When the final Godzilla emerges again to wreak havoc, the stakes get higher as the U.S. threatens to intervene with nuclear weapons, a course still found abominable by the Japanese, of course. The politicians become caught between a rock and a hard place as they must decide whether to bow to international pressure or strike forward with their own plan.
I found this approach completely refreshing and was absorbed quickly into proceedings. Drawing inspiration from (and heavily alluding to) the Fukushima Daiichi nuclear disaster and the 2011 Tōhoku earthquake and tsunami gave this film a resonating power that really sets it apart from and yet beautifully parallels Ishiro Honda’s nuclear parable in 1954’s original, Godzilla. Anno and Higuchi are highly critical of the bureaucracy that frequently mires Japanese officials into inaction, but they also express positivity and hope of Japan finding its way without international intervention (something I feel has been misread in some quarters as out and out nationalism). Having said this, I can see why this very talky approach will not appeal to all viewers – there are a lot of scenes in board rooms and meeting rooms. Your mileage may vary.
The action when it comes is spectacular. Seeing Godzilla attack the military with an entire bridge is something that filled me with complete joy, and despite one or two shaky FX shots, this is a hugely impressive film visually, with many breathtaking shots. I also loved Godzilla’s astonishingly brutal new radioactive breath, and the newest additions to his arsenal.
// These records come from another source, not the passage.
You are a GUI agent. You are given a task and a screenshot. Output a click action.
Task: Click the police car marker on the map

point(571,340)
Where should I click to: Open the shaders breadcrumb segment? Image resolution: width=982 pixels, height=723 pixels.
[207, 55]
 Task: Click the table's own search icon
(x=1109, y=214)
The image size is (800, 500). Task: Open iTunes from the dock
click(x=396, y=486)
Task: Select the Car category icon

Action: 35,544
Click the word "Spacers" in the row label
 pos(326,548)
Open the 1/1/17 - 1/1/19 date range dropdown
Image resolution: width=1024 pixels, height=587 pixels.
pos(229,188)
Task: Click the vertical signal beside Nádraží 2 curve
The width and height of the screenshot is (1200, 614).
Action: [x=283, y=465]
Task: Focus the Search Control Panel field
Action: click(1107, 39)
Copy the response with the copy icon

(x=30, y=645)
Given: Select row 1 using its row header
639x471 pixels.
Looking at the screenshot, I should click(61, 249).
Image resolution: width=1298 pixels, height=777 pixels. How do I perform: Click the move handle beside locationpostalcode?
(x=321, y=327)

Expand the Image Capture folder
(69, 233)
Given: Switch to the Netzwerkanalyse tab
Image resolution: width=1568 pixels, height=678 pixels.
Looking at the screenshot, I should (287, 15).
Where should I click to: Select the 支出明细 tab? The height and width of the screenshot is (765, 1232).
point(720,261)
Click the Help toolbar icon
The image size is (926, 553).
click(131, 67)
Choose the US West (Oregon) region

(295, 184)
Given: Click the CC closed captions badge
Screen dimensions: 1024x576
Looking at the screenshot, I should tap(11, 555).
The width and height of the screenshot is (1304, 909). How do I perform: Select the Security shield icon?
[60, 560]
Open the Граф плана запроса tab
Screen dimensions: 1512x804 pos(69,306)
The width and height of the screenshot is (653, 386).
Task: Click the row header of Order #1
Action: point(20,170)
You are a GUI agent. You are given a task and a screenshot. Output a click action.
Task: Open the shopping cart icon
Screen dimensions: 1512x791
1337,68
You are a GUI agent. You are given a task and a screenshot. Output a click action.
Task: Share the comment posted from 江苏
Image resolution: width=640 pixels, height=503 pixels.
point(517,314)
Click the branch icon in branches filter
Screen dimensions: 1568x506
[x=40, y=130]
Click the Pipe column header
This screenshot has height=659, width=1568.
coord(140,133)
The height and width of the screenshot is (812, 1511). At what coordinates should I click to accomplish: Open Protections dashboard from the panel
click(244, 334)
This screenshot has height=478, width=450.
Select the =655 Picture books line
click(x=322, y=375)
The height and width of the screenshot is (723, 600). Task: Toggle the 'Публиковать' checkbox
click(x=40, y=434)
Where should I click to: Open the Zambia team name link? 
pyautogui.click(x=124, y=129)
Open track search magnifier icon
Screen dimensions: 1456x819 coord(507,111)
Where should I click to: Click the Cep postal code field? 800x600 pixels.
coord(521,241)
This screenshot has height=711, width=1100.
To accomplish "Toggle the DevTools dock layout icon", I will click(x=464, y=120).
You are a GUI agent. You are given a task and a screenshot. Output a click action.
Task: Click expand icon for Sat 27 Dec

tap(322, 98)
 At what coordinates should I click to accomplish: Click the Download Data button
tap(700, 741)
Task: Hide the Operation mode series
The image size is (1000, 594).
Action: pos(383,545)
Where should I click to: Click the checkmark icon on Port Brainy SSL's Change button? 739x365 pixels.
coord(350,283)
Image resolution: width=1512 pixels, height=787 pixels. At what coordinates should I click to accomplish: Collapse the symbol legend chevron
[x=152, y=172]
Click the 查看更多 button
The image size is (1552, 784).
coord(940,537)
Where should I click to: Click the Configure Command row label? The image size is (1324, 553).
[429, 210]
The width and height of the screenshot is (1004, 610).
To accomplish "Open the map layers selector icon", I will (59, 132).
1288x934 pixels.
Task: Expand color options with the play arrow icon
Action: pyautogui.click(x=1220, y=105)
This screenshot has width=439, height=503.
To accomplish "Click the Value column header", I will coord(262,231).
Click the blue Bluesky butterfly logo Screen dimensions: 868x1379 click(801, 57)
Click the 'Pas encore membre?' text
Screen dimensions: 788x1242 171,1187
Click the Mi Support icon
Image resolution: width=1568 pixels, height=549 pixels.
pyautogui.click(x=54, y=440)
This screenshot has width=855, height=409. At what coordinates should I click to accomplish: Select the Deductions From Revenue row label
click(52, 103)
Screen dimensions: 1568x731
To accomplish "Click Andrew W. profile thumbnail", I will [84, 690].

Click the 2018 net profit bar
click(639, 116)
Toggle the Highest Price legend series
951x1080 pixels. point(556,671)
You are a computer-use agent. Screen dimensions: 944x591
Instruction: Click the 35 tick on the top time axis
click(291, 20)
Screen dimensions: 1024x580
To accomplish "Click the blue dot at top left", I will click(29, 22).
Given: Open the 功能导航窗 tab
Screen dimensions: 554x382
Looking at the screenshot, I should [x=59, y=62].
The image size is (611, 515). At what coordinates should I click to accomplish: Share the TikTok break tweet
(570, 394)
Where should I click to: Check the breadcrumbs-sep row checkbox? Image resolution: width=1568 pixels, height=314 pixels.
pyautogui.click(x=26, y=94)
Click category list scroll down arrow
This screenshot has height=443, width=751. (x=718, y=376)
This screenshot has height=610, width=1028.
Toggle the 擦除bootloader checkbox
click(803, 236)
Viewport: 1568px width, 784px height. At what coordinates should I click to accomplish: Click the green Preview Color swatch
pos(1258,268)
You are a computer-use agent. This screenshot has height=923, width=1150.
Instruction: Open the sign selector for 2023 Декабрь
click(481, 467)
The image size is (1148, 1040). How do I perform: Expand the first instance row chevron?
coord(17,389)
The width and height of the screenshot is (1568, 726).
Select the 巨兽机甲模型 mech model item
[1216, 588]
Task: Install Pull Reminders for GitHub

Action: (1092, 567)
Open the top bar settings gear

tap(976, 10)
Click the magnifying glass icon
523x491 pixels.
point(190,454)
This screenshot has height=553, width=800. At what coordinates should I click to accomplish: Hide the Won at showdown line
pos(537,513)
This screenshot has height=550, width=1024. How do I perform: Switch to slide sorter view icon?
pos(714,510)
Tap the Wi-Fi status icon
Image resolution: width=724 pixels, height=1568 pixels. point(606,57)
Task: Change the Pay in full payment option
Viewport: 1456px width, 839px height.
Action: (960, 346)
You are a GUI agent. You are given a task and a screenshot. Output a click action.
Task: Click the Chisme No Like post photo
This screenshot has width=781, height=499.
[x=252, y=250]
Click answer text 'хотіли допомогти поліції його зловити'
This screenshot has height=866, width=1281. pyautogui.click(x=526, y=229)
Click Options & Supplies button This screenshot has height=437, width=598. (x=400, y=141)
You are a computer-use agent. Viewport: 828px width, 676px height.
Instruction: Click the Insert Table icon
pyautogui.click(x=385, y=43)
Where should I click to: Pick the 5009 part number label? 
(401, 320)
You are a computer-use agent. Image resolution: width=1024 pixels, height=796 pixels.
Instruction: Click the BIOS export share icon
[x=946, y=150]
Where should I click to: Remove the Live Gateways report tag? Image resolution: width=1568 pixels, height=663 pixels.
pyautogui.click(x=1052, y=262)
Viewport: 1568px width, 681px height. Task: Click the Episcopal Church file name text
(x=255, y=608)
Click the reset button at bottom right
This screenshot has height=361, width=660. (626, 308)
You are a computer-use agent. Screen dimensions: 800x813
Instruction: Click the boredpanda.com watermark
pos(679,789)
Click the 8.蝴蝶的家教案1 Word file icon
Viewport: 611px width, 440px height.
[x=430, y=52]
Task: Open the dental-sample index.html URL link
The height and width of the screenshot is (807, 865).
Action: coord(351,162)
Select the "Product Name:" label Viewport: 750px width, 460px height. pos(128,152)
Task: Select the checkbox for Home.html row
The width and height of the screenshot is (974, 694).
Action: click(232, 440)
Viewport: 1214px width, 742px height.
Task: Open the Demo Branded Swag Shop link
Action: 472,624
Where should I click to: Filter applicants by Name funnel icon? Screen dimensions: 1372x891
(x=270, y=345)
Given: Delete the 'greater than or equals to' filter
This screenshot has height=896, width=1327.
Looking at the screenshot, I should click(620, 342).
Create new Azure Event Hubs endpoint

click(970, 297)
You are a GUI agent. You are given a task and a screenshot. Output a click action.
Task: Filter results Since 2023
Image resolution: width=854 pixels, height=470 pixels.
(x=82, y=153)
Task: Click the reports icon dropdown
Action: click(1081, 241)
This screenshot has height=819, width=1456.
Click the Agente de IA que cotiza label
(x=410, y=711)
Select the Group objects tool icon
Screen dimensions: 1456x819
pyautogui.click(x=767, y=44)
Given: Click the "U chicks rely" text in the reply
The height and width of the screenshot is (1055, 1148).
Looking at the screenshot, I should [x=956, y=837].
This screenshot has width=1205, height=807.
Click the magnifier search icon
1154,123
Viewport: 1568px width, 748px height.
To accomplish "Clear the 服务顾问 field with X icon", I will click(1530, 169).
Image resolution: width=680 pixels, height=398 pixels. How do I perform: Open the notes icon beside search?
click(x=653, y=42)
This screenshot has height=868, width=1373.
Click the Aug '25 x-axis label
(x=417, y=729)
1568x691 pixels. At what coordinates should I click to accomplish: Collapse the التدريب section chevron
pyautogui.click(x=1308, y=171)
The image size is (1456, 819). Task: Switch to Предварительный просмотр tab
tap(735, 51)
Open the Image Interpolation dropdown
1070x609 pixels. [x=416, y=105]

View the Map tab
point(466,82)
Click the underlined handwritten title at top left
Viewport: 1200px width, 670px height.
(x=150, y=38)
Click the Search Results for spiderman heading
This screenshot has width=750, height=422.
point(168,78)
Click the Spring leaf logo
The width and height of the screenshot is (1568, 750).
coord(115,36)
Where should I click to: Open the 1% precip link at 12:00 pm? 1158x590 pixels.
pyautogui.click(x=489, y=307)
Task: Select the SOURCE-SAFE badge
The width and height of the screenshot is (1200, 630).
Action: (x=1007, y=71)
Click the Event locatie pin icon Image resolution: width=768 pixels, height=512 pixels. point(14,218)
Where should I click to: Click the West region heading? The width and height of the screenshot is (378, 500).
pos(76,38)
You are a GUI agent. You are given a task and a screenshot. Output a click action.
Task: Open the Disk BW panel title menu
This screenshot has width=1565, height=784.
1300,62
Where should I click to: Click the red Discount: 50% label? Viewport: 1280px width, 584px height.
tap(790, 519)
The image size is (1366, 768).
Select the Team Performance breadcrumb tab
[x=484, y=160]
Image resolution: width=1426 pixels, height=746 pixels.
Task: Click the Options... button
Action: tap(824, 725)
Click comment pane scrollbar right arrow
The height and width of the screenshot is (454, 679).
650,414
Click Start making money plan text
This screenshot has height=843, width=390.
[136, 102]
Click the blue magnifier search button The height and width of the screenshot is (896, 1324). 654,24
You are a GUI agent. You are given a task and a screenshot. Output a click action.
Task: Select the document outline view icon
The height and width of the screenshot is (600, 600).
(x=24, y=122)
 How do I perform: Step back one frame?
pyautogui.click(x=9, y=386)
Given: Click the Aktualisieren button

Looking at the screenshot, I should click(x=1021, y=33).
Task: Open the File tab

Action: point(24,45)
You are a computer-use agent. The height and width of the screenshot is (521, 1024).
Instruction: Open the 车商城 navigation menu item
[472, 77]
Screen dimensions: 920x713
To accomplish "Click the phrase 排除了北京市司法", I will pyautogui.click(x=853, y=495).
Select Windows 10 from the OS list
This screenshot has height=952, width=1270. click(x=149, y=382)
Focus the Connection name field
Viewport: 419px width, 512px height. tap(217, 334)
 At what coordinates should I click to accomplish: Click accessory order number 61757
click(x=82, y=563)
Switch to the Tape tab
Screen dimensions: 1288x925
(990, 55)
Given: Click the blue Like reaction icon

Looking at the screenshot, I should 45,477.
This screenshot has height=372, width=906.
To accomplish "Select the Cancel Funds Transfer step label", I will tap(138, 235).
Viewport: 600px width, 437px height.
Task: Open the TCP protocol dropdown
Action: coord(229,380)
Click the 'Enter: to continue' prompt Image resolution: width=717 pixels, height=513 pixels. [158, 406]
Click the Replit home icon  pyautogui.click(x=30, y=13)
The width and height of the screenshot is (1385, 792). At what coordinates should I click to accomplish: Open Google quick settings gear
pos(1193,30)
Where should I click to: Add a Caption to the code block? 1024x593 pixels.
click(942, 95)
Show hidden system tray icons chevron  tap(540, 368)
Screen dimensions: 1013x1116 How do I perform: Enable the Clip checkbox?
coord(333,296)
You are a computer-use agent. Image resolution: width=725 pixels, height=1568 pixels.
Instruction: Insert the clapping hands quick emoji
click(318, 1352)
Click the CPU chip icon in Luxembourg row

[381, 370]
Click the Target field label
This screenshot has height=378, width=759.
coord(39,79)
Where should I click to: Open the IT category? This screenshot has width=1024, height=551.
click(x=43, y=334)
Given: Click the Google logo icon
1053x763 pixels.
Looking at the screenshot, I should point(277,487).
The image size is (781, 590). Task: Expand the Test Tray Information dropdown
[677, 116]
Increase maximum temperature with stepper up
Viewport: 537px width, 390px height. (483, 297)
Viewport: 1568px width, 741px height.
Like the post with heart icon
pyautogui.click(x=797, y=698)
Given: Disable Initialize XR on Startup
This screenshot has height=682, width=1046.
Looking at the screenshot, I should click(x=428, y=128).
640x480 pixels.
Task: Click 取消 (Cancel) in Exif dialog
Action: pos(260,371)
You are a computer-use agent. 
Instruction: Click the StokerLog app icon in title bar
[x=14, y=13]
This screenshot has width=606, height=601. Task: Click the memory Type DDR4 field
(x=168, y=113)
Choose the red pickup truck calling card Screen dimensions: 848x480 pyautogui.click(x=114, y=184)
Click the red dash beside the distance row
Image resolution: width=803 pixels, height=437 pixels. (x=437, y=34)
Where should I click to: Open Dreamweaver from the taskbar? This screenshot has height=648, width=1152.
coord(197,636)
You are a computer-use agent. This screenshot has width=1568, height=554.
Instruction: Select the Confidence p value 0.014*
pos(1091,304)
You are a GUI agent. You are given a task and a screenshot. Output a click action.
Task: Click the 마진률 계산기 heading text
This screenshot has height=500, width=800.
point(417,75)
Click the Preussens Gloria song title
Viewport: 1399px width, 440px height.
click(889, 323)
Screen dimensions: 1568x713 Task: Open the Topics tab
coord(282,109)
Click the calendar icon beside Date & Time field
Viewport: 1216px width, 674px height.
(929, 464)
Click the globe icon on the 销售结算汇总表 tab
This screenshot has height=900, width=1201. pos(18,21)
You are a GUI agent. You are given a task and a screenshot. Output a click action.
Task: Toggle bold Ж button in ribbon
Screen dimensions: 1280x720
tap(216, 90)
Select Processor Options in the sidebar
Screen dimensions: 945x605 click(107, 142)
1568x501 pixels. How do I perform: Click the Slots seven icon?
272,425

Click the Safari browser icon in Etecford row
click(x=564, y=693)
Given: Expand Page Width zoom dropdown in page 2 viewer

The design of this new Godzilla has also proven to be controversial among Godzilla fans (but then change of any kind is always controversial among Godzilla fans). His slow movements and little arms (and biiiig thighs) do take a little getting used to, but I warmed to both approaches by the end.
Without going into full spoiler mode, the final shot is also quite horrifying and chilling (something I’ve not felt in a Godzilla film since Honda’s original) and if a sequel moves ahead – highly likely since this is now the highest grossing live-action Japanese film of 2016 and the highest grossing Japanese-produced Godzilla film in the franchise – then it would prove an intriguing starting point for any new story.
One of the qualities I love best about the Godzilla franchise is its constant ability to reinvent itself – it’s done so many times before and with Godzilla being a worldwide brand thanks to the continued success of the Japanese films and international offshoots such as Gareth Edwards’ 2012 U.S. production – and what I enjoyed about Shin Godzilla is that the big, scaly beast has mutated into something different once again. Don’t like it? Don’t worry, there’ll be yet another type of Godzilla along in twenty or thirty years. Right now, I’m happy with this horrific new incarnation.